Conversion of Life: a Call to a More Faithful Discipleship

Conversion of life, I think, draws strength from the Benedictine wisdom saying, “always, we begin again.” The pandemic has disrupted our patterns and preferences. The casualness with which we could breeze through a day now requires careful planning. How we do church, provide schooling, form and sustain group life, shop and recreate have all shifted. Whether we will ever return to normal as we once knew it is doubtful. We can try, but what the chaos of this moment suggests is that we need to create new ways of doing life more attuned to what we truly value and to what deepens us as individuals and binds us as communities. While being creative in these matters is a delightful idea, it also entails risk. We will try things and fail. We will seek to put in place new processes and practices, and they will wobble and creak. Some will collapse, some can be braced up, and others will gain weight-bearing capacity over time. Trial and error are not the result of not knowing the endpoint. We experiment and pay attention. We try an approach and assess its impact. We always begin again, but wiser each time and, because we believe in God’s grace, we do so with a clearer sense of mission.

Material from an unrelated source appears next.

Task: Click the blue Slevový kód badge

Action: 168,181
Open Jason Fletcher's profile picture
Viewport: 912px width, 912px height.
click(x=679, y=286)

Conversion of life in this sense supports us in times of crisis because it grounds us in hope. The best description of hope I know is “believing despite the evidence.” There are a lot of reasons to despair in this moment, wondering whether we can survive as anything but a backwater country, divided, distrustful, and at the mercy of raw power. Conversion of life, because it is a call to more faithful discipleship, positions us to break the bondage of despair and to draw near to each other with a clearer understanding of who we are, what we believe, and what we value. With those in hand, we can envision and make real the lessons of this crisis as they point us to more intentional, interdependent living.